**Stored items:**
--- START ---
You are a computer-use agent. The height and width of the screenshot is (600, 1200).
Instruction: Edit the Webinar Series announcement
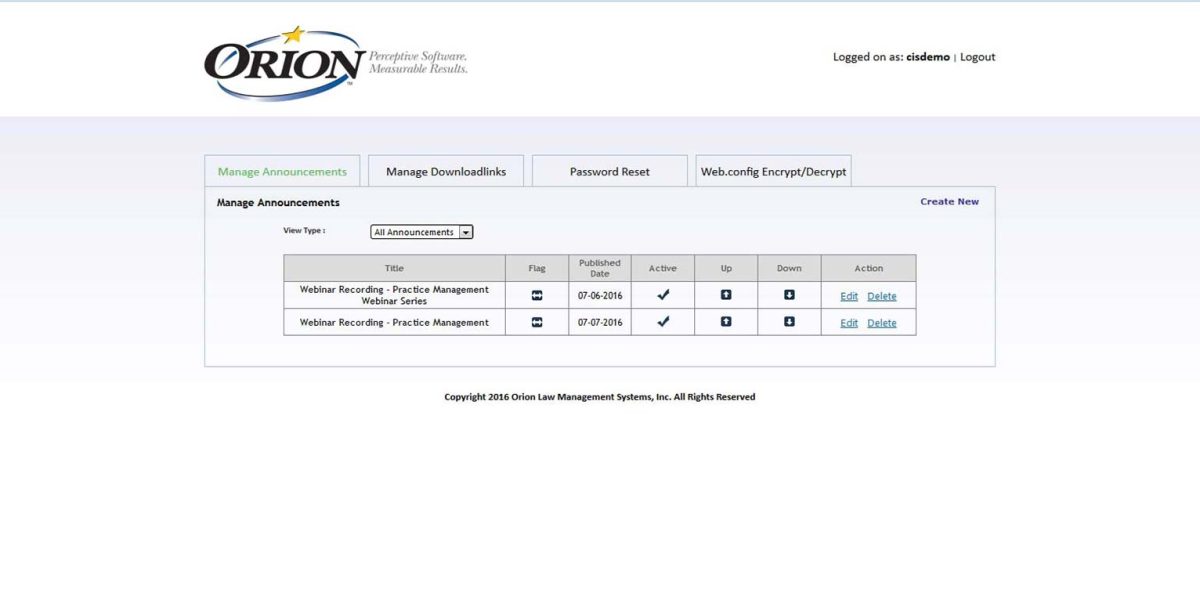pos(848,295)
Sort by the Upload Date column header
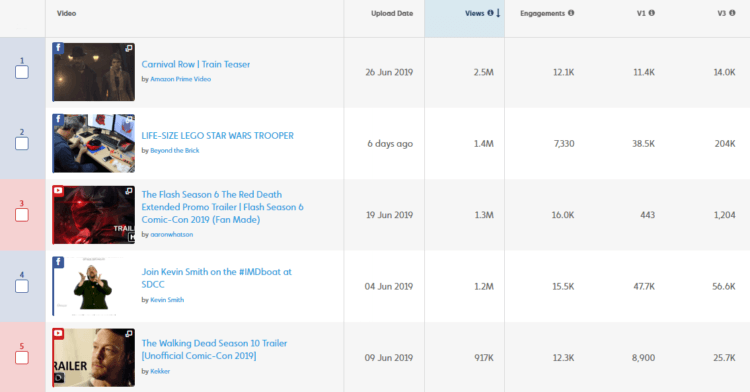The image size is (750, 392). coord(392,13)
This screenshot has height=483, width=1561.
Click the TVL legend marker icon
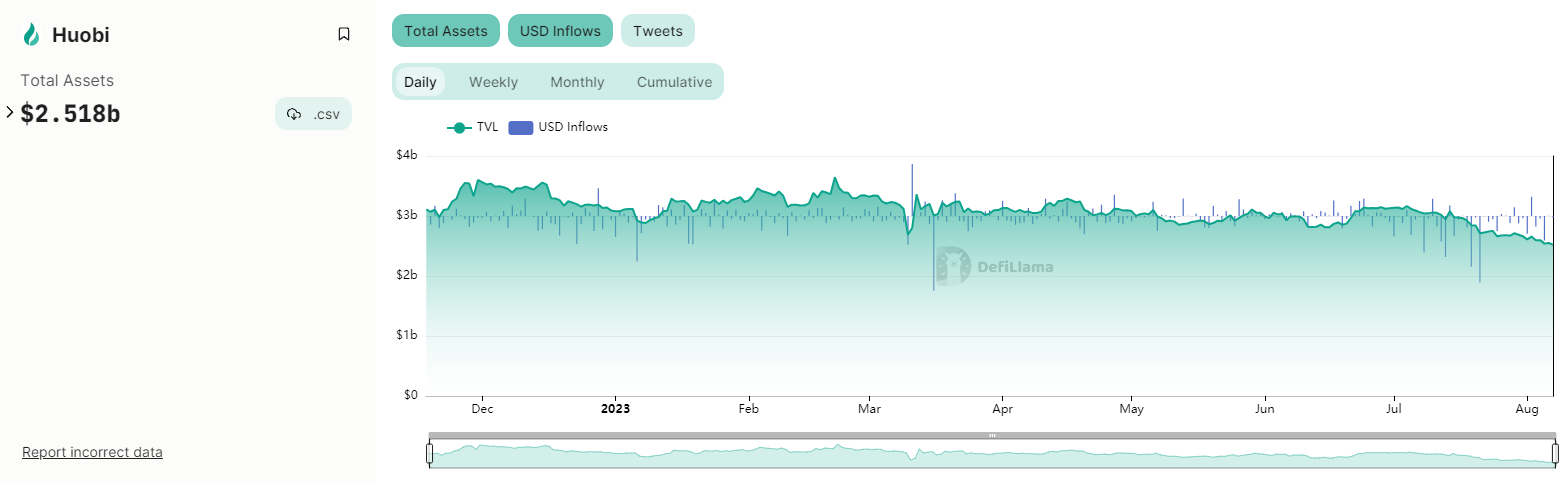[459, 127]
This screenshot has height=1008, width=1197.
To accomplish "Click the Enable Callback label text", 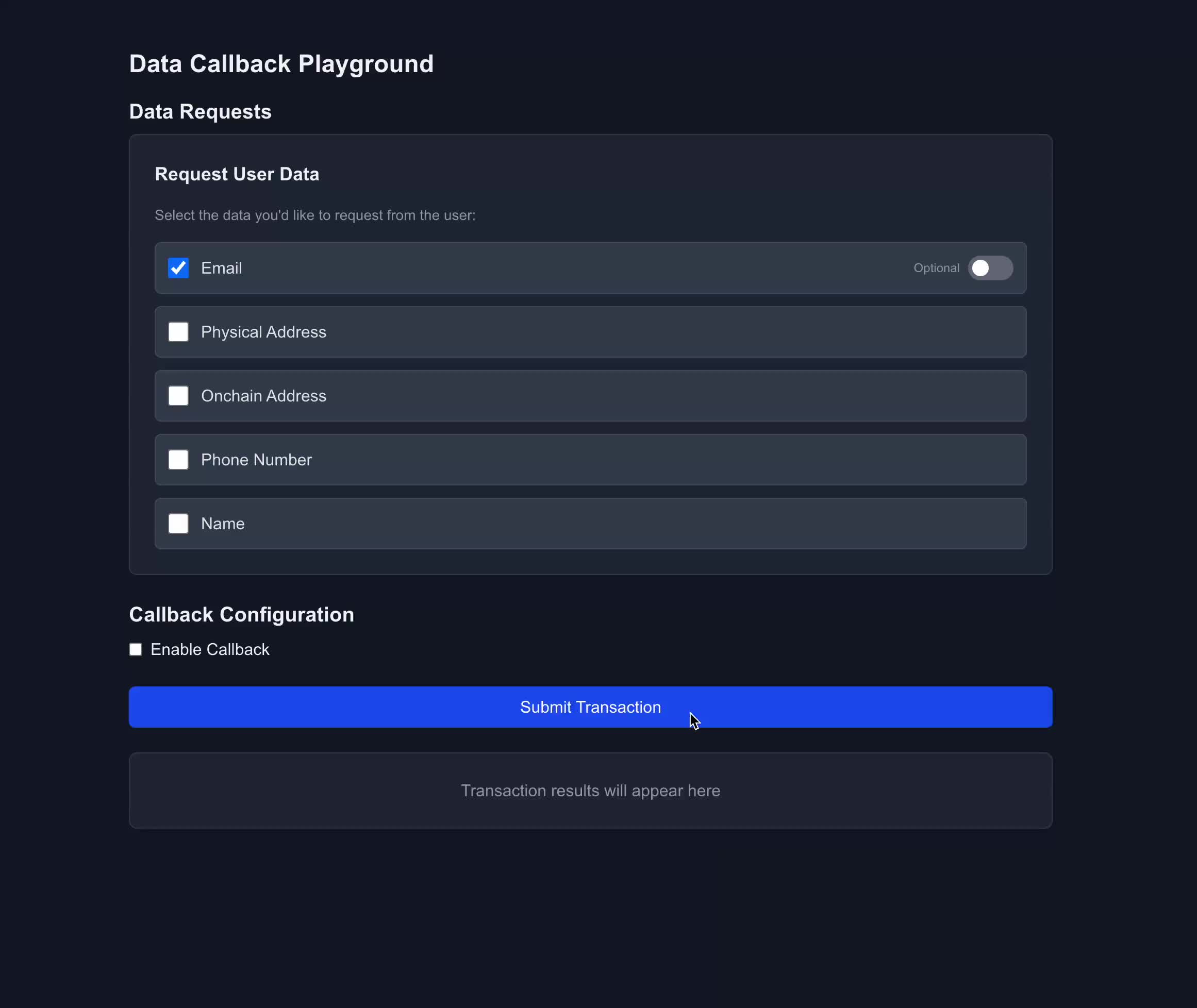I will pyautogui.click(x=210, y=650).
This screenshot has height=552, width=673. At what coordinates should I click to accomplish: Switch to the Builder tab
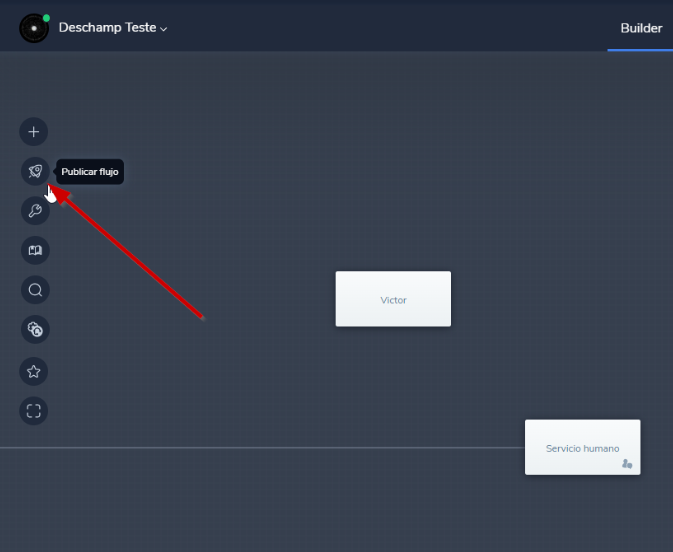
--- END ---
In the records above, find every line that contains the word "screenshot" and copy it.

**EXERCISE RESPONSE:**
You are a computer-use agent. The height and width of the screenshot is (600, 1200).
This screenshot has height=483, width=1561.
This screenshot has height=1008, width=1197.
This screenshot has height=552, width=673. At what coordinates should I click to accomplish: Switch to the Builder tab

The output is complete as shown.